Fazit: Aus den Erfahrungen lernen
In einem modernen Haus müssen Gebäudekonstruktion, Anlagentechnik und Ausstattung optimal aufeinander abgestimmt sein. Für ein reibungsloses Funktionieren energetisch anspruchsvoller Gebäude sollten deshalb die Technologien von Anfang an miteinander vernetzt werden. Ein nachhaltiger Betrieb von Immobilien und damit ein adäquater Umgang mit Energie kann aber nur gelingen, wenn Gebäude nicht nur rechnerisch einem bestimmten Standard genügen, sondern ihn auch bei der realen Nutzung erfüllen.
Dafür ist ein gutes Team der verschiedenen Gewerke erforderlich, die den neuen Standard umsetzen. Während des Betriebs muss wiederum der Nutzer die Auswirkungen seines Verhaltens richtig beurteilen können. Wetterbedingt kann es immer vorkommen, dass der gemessene PV-Ertrag mitunter stark von der Prognose abweicht. Aber im vorliegenden Fall war auch die häufige Nutzung des Kamins mit ausschlaggebend dafür, dass das Gebäude kein Plus erzielte. Für das Pro-Klima-Haus in Bad Homburg spricht aber eine deutlich bessere Ökobilanz im Vergleich zu einem EnEV-Neubaustandard. In puncto Wirtschaftlichkeit benötigen die zukunftsweisenden Standards wie „Effizienzhaus Plus“ oder „AktivPlus“ derzeit noch eine finanzielle Förderung, um in die Breite der Anwendung getragen werden zu können.

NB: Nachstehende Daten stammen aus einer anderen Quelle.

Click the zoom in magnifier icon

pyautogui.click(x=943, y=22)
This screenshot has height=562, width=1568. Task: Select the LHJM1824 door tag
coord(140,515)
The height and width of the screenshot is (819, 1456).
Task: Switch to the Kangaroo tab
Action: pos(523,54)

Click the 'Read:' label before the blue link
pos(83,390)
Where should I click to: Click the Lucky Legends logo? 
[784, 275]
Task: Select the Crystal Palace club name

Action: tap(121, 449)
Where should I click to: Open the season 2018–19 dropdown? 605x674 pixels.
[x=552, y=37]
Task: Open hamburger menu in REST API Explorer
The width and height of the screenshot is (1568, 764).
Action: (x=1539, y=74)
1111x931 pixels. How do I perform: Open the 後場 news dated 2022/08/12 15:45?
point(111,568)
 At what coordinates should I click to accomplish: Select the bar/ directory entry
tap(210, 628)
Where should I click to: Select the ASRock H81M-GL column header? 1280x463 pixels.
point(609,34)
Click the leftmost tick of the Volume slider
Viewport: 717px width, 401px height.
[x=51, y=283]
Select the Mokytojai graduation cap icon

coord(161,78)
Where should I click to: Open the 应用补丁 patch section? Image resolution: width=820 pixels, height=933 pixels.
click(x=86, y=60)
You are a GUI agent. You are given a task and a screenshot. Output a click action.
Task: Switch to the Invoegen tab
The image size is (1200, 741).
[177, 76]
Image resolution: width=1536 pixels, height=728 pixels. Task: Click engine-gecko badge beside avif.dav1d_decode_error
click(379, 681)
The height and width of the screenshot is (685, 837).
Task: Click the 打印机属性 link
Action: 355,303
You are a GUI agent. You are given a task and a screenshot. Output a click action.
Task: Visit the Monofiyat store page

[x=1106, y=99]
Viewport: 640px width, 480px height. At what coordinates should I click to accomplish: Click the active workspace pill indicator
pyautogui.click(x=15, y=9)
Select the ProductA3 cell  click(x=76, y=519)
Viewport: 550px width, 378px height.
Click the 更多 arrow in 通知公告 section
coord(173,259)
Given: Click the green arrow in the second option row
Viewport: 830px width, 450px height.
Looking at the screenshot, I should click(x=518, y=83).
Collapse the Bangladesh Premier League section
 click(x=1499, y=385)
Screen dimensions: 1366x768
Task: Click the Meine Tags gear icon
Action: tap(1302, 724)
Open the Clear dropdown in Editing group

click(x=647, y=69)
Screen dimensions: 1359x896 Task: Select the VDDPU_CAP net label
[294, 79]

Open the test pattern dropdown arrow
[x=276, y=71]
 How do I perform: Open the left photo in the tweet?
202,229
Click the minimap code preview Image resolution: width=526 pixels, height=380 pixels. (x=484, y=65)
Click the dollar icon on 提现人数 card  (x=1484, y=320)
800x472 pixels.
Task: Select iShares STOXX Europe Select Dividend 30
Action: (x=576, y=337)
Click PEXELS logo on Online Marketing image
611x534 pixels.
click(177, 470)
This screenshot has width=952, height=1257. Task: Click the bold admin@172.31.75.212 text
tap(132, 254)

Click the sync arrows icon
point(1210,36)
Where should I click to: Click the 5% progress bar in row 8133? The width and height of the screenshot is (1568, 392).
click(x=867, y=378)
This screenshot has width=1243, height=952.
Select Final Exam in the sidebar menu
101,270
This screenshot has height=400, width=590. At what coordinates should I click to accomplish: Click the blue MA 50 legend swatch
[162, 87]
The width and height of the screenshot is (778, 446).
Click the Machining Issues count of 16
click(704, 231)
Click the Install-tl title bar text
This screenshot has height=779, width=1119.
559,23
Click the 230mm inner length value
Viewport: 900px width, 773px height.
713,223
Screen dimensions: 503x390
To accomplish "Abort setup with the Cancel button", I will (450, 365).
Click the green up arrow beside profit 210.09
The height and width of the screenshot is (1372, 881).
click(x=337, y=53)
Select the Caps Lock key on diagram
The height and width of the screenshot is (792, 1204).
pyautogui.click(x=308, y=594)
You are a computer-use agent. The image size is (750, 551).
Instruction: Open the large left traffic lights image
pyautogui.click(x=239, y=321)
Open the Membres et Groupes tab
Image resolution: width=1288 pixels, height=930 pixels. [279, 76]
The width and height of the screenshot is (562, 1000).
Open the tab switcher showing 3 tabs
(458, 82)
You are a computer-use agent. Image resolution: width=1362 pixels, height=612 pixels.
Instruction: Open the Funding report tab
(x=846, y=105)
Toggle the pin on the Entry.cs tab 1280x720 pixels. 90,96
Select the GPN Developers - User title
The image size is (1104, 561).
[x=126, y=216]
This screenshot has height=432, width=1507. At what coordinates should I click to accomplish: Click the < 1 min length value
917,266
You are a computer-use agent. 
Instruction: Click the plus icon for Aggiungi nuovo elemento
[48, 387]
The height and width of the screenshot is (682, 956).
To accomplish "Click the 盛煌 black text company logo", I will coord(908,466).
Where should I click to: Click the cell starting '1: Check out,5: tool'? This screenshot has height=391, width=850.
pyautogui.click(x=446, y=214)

Bilder, sofern nicht anders angegeben:
ina Planungsgesellschaft mbH

www.ina-darmstadt.de
www.energieberater-ausbildung.de

 

Zum Projekt

Das Projekt in Bad Homburg war Teil des Modellvorhabens „Effizienzhaus Plus“ der Forschungsinitiative „ZukunftBau“ des Bundesministeriums für Umwelt, Naturschutz, Bau und Reaktorsicherheit. Die Ergebnisse des Monitorings wurden auf der Kongress-Messe „CEB Clean Energy Building“ erstmals am 29. Juni in Karlsruhe vorgestellt – beim „3. AktivPlus Symposium“, das der Aktivplus e.V. durchführte. Er ist eine gemeinnützige Initiative von Planern und Wissenschaftlern. Dessen Ziel ist es, einen zukunftsfähigen Standard für Gebäude und Quartiere zu entwickeln und diesen in der Bau- und Immobilienwirtschaft zu etablieren. Dementsprechend war das Projekt auch Teil der Pilotphase des Vereins für Aktivplus-Gebäude.